Die EU hat seit 1999 ein Ziel: Bis 2010 sollen die Asylregeln in allen Mitgliedsländern einheitlich sein.

Passiert ist seither wenig. Die Erweiterung dürfte nun doch dazu führen, dass das Projekt zügiger verfolgt wird. Innenministerin Liese Prokop (ÖVP) will während des EU-Vorsitzes einige Dinge in der Asylpolitik vorantreiben, "weil es dazu jetzt die Bereitschaft gibt".

Eine einheitliche Dokumentation über Drittländer, die laufend ergänzt oder verändert wird. Darin soll festgelegt werden, welche Gründe es für Verfolgung gibt. Motiv dafür ist, dass die Anerkennungsquoten von Flüchtlingen aus demselben Land innerhalb der EU stark schwanken. Prokop: "Ob ein Drittland sicher ist oder nicht, ist objektiv feststellbar."

Es sollen die Grundlagen für Rückführungszentren – eines in Afrika, eines in Südosteuropa – erarbeitet werden. Dabei geht es um Betreuungszentren mit Unterstützung des UNHCR.
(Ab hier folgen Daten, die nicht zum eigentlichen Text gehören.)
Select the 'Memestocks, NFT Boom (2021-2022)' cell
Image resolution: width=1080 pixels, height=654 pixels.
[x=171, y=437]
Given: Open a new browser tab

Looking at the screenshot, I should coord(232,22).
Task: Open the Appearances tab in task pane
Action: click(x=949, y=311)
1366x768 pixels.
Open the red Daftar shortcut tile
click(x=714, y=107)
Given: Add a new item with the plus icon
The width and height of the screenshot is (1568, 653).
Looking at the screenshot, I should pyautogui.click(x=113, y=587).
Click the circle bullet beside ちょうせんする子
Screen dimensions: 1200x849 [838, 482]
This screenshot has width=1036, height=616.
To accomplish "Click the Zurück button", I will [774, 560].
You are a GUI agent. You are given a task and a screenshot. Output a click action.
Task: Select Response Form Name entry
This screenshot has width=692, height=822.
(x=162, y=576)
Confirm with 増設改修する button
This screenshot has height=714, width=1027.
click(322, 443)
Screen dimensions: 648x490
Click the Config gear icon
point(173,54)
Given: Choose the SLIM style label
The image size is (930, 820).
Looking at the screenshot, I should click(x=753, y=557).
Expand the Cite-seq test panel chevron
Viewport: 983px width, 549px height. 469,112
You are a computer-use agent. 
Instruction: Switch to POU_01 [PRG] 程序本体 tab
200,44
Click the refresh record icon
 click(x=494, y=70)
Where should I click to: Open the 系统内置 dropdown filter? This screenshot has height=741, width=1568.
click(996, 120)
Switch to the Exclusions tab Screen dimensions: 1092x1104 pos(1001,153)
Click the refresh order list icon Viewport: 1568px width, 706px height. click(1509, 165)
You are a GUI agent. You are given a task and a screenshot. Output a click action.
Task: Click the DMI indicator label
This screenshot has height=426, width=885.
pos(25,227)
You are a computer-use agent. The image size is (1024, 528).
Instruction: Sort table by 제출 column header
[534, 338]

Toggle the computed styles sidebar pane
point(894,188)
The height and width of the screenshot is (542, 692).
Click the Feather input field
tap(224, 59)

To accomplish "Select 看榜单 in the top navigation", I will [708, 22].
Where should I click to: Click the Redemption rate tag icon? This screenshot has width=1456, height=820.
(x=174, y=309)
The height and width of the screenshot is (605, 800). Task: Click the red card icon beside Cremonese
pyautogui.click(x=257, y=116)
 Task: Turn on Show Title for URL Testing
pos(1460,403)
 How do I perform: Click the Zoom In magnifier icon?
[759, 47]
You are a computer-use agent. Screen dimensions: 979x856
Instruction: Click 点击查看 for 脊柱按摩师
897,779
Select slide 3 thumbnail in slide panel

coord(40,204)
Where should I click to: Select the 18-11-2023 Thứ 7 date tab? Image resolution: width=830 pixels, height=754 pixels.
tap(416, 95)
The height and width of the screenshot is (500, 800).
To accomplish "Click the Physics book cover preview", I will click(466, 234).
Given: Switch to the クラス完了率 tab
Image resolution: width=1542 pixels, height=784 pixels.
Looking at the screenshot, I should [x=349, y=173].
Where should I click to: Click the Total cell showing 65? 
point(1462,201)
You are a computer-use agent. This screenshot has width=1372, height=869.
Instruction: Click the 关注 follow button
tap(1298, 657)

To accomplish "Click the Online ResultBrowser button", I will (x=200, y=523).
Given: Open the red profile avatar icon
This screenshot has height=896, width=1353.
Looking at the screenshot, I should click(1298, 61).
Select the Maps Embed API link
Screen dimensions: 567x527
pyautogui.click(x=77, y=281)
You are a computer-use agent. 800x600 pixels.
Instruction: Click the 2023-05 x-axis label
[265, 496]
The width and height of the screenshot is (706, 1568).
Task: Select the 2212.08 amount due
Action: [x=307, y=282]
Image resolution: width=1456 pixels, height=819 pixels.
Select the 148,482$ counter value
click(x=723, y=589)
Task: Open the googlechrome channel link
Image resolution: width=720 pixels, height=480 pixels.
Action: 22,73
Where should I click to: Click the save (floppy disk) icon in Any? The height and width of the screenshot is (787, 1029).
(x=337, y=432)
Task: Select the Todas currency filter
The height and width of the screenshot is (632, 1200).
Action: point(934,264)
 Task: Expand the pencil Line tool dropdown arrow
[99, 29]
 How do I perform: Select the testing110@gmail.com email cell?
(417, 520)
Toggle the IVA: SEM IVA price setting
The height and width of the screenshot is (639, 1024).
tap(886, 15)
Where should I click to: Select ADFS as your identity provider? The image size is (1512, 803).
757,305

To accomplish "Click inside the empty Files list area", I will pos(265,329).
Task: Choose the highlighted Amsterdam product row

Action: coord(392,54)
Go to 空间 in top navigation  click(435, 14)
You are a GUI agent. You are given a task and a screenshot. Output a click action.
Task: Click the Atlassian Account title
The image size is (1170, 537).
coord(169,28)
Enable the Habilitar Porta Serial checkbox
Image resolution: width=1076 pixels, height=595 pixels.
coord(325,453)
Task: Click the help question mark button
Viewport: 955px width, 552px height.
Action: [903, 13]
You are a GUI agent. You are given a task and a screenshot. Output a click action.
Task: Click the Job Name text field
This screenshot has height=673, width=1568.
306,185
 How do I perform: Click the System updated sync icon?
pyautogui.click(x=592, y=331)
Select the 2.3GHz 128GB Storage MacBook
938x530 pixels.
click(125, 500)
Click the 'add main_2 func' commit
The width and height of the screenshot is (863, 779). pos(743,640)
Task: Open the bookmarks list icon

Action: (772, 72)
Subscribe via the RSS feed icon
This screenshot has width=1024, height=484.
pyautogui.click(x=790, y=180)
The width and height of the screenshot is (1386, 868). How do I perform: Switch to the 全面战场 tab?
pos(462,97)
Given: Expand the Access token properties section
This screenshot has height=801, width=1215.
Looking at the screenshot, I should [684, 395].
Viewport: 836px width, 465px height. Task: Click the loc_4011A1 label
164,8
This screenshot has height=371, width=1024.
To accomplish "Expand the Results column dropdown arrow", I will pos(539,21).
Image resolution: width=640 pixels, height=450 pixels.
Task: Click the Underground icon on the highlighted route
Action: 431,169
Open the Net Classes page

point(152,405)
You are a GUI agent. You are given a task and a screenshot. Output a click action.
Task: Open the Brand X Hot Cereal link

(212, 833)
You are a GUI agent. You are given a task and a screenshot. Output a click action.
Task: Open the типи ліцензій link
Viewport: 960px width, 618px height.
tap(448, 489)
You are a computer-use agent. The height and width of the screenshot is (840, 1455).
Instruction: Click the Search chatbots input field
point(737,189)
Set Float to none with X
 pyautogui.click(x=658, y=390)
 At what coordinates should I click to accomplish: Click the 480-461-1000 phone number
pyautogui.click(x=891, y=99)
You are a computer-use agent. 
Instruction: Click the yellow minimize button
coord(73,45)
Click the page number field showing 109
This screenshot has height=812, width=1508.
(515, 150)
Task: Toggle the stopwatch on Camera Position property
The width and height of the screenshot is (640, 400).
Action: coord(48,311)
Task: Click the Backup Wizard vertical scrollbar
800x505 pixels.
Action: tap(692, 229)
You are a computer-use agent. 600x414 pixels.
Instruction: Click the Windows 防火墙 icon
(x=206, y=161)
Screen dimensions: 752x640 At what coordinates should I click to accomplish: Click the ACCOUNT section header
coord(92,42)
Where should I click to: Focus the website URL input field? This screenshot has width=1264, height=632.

Die Schengen-Evaluierung beginnt: Es wird geprüft, wie gut die neuen EU-Mitgliedsländer die EU-Außengrenzen sichern. Nur wenn ihnen das gelingt, sollen sie dem Abkommen beitreten können. Die neuen EU-Staaten brauchen laut Prokop bei Grenzschutz und Versorgung von Flüchtlingen wegen des höheren Personalbedarfes und der daraus anfallenden Kosten Hilfe. "Wenn wir Schengen aufmachen, muss der erste Auffangbereich sicher sein." Das setze voraus, dass die neuen EU-Länder die Grundversorgung gewährleisten. Die Flüchtlinge müssten dann auf Europa verteilt werden. "Wir haben in Österreich die Lasten auch föderalistisch geteilt."